In stepwise logistic regression analyses, several baseline factors were prognostic for earlier TDRP or TFOA. The association of higher PSA, alkaline phosphatase, LDH, number of bone metastases and ECOG PS with shorter TDRP and/or TFOA is consistent with these being baseline markers of more advanced disease. Although the shorter TDRP in patients receiving bisphosphonates seems counterintuitive, bisphosphonate treatment is more common in patients with a higher disease burden. Androgen deprivation therapy treatment is associated with a high risk of clinical fractures so current NCCN guidelines recommend that patients receiving androgen deprivation therapy should also receive bisphosphonates (denosumab, zoledronic acid, or alendronate) when there is an absolute fracture risk.12 Higher GS as an indicator for earlier TFOA is consistent with GS being a marker for more aggressive disease.2, 8 There is no immediate explanation for the association of younger age or primary radiotherapy with shorter TDRP or TFOA. Importantly, the trend towards delayed TDRP and significantly delayed TFOA with sipuleucel-T versus control were maintained after adjusting for these factors, suggesting that any differences in baseline prognostic factors would not explain the TDRP or TFOA findings.

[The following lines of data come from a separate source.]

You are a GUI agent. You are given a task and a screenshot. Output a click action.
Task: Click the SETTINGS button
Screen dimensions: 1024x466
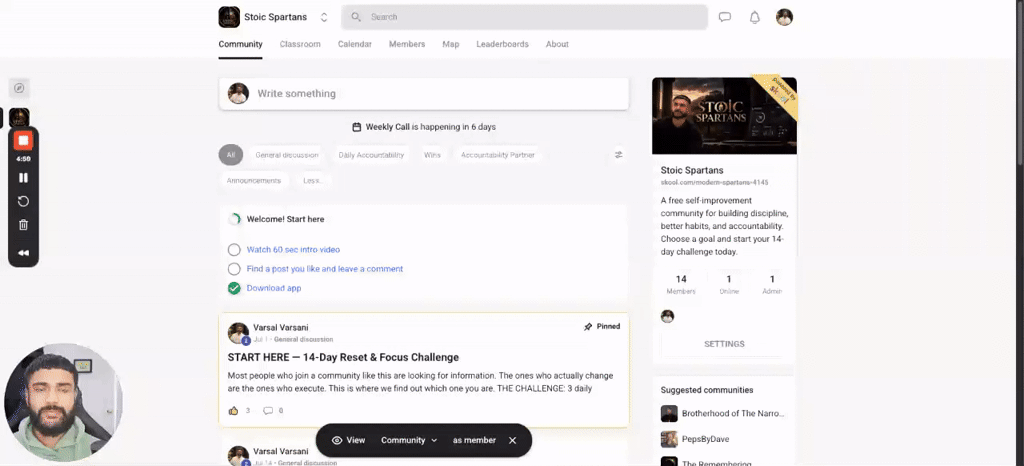click(x=724, y=344)
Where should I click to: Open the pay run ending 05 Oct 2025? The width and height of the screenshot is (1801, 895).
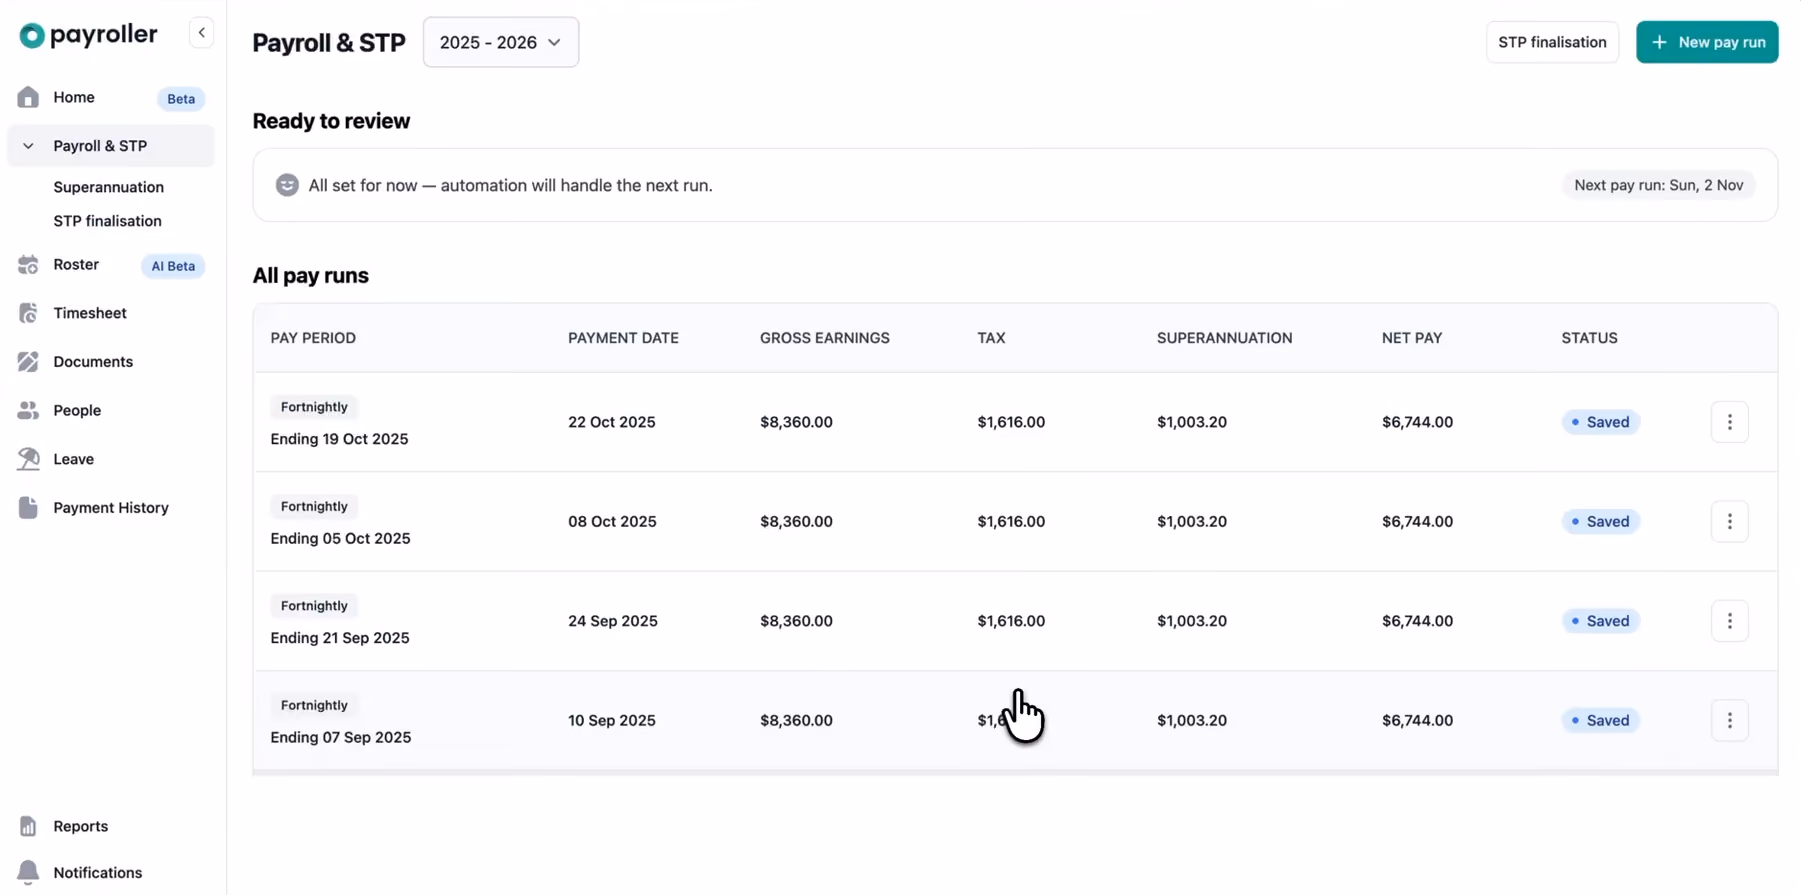(x=1015, y=521)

The delayed antitumor effect of sipuleucel-T may account for the greater treatment effect on later events, such as OAU (TFOA), relative to earlier events, such as DRP (TDRP), or even earlier events such as PD (time to PD). However, the lack of statistical significance versus control for TDRP could also be due to the large amount of censoring (50.5% of patients) and the relatively small sample size (212 observed pain events; >700 pain events would be required to provide 80% power (α=0.05) to detect a true HR of 0.80).

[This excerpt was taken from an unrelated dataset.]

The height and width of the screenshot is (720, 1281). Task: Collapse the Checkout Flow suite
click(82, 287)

Two randomized phase III studies (NCT01057810 and NCT00861614) are currently evaluating ipilimumab versus placebo for CRPC using pain-related secondary end points. Furthermore, confirmed pain response is the primary outcome (data anticipated in Q3 2014) in the randomized COMET-2 phase III study (NCT01522443) that is evaluating cabozantinib versus mitoxantrone plus prednisone in men with previously treated symptomatic CRPC.

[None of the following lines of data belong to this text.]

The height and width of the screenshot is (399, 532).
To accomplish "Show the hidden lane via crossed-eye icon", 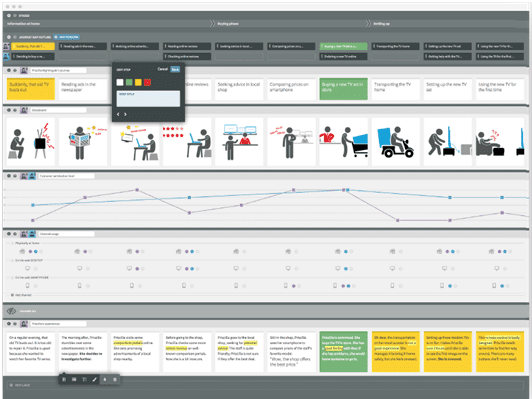I will point(12,311).
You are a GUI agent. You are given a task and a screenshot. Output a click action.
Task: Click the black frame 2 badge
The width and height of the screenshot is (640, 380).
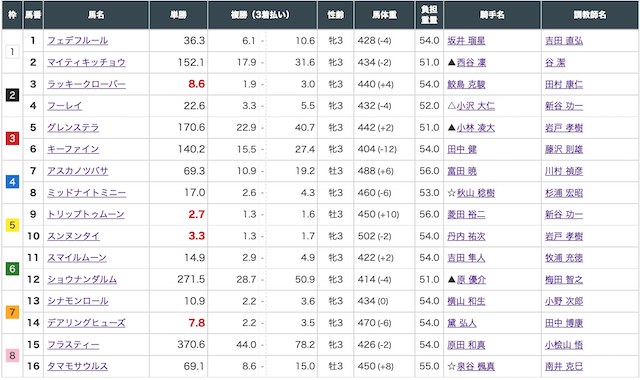point(12,95)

This analysis has several limitations, most notably its post hoc nature. For example, while the medical review that was used to exclude OAU unrelated to cancer pain was blinded, the criteria were identified post hoc and may have led to differential exclusion favoring one arm over the other. Other limitations are the high degree of censoring and the fact that, individually, each study was not adequately powered for TDRP or TFOA analysis, requiring data pooling.

Nevertheless, this analysis has demonstrated a significant delay in TFOA across the pooled population, irrespective of baseline symptomatic status. The TFOA findings and trend in TDRP are consistent with the delayed antitumor effect reported with immunotherapy in this patient population, and suggest that further study of clinical end points proximate to OS (such as TDRP and TFOA) is warranted.